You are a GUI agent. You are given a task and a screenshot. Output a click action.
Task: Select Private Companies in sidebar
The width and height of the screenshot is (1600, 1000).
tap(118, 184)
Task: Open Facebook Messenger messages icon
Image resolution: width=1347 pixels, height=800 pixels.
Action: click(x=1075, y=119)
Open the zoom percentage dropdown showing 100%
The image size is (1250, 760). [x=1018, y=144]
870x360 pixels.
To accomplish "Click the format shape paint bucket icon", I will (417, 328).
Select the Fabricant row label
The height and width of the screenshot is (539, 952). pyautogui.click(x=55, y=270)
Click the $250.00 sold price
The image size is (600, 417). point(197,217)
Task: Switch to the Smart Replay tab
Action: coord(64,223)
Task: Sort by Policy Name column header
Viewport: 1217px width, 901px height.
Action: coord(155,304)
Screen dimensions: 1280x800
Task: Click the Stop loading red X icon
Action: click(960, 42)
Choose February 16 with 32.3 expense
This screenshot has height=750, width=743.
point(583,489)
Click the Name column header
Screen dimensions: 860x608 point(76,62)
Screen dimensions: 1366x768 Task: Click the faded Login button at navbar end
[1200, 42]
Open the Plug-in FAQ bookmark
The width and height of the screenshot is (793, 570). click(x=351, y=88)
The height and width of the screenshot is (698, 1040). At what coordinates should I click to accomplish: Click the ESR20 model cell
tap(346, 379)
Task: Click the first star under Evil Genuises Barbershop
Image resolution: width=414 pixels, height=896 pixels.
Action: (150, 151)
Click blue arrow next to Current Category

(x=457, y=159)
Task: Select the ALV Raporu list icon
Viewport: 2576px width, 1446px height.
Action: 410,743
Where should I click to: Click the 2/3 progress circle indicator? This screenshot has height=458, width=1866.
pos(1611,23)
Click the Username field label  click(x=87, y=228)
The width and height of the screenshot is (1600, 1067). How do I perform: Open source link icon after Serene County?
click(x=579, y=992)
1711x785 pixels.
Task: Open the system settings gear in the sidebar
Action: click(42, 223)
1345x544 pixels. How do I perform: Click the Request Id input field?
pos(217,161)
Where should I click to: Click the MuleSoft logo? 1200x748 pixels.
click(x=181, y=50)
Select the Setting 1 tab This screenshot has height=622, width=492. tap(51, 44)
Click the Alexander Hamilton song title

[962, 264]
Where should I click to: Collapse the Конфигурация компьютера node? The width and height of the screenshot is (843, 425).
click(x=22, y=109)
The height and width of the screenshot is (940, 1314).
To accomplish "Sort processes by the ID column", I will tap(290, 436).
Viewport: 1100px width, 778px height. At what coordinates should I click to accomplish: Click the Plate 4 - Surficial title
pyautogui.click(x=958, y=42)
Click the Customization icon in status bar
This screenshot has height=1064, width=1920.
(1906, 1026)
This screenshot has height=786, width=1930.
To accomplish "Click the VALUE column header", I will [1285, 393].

TASK BRIEF
Whenever the string "will" shows up in a line of the entries, copy that line.

EXERCISE SOLUTION
To accomplish "Click the format shape paint bucket icon", I will (417, 328).
To accomplish "Sort processes by the ID column", I will tap(290, 436).
To accomplish "Click the VALUE column header", I will [1285, 393].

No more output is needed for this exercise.